Temperatures have increased over most parts of the planet, but this signal is somewhat obscured by the random noisy fluctuations of natural climate variability. The year in which we can we detect the ‘signal’ of temperature change in the presence of the ‘noise’ is often called the ‘time of emergence’. This is the first of a series of posts on this topic this week.
The signal of temperature change varies spatially, as does the size and timing of the natural fluctuations of temperature. Together, these two aspects combine to produce the local experience of how the climate is changing. For the public, this is critical – it is extremely difficult to detect trends over decadal timescales for individual locations, especially in regions of high variability (and also difficult to communicate).

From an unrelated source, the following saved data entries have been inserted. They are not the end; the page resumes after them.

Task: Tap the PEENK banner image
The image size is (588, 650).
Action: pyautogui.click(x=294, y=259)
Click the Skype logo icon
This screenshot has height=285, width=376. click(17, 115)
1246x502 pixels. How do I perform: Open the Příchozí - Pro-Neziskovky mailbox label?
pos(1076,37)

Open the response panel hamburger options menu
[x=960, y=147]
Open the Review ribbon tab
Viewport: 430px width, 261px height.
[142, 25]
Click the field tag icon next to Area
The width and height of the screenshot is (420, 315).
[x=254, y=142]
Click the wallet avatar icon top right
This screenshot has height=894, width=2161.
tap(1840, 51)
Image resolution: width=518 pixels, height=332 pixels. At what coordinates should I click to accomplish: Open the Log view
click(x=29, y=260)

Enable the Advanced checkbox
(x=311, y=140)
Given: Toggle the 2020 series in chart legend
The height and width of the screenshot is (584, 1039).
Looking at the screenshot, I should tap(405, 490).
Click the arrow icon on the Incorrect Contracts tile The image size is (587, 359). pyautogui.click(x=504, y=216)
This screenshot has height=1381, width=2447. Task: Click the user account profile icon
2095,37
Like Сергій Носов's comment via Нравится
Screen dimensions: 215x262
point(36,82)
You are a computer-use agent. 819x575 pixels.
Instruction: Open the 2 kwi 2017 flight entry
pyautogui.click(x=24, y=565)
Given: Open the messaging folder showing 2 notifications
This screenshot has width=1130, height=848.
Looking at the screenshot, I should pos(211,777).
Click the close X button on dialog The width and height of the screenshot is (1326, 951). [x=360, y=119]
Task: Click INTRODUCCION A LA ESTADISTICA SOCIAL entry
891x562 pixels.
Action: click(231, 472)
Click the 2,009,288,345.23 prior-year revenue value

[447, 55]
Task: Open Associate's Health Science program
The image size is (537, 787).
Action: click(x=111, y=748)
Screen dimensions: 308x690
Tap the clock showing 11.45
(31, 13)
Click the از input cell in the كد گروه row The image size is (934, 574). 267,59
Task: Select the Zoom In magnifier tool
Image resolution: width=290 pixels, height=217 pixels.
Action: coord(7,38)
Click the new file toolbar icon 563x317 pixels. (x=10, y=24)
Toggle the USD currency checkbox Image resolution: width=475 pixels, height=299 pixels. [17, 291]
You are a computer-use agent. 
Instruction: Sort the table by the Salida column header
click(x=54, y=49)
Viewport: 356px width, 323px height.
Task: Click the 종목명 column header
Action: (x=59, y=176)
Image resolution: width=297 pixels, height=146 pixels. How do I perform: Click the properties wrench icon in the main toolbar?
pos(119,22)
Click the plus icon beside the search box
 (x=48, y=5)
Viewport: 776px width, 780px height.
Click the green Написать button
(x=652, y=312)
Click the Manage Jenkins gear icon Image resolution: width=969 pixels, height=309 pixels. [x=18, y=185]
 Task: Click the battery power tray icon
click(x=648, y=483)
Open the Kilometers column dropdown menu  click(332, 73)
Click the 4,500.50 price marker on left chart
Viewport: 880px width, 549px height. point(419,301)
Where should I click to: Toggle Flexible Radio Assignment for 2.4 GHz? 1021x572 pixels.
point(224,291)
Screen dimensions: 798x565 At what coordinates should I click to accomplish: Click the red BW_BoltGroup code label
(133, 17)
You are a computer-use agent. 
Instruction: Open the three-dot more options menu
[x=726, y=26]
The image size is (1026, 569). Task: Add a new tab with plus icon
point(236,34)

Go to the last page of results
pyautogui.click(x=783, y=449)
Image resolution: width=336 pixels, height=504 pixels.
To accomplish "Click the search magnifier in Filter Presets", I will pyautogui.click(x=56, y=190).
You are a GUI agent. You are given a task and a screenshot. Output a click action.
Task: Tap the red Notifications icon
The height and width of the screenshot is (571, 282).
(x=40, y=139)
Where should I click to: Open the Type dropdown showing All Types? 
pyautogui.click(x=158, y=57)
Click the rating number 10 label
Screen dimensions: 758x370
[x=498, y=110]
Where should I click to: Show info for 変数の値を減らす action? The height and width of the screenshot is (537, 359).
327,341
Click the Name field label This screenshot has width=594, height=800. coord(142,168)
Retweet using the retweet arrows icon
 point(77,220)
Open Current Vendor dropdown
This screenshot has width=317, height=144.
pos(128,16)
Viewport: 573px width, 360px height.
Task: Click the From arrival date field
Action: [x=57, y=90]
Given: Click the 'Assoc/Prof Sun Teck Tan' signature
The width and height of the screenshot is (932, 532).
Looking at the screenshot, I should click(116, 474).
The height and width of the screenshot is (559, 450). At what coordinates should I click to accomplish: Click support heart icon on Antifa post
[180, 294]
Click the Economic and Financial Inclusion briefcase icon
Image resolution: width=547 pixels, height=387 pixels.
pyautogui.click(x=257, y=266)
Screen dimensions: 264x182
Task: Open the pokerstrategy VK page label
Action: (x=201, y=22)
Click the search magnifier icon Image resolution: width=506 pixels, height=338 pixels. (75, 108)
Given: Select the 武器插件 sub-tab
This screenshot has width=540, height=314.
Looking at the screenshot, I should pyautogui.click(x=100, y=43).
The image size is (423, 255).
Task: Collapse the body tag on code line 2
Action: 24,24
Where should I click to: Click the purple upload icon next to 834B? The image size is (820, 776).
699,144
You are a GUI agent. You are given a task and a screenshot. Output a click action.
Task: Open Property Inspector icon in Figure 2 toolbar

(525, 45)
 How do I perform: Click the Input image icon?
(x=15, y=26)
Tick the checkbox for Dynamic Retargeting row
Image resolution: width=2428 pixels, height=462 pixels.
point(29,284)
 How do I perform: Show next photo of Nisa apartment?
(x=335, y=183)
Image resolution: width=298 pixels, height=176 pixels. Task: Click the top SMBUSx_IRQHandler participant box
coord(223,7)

However, it is often considered that the climate change signal should be measured relative to the amplitude of local variability (termed signal-to-noise), especially to describe risks of climate impacts. For example, ecosystems are likely to be adapted to the levels of local variability and so changes outside this past experience are more damaging.
The IPCC AR5 discussed when emergence might occur in the future, relative to the present. However, in many regions, the signal has already emerged.
Using annual mean temperatures from the Berkeley Earth Temperature dataset, Figure 1 shows a simple estimate of the signal of temperature increase since 1900 (top panel), the amplitude of internal climate variability (or noise) (middle) and the signal-to-noise ratio (bottom). The methods are described at the bottom of the post.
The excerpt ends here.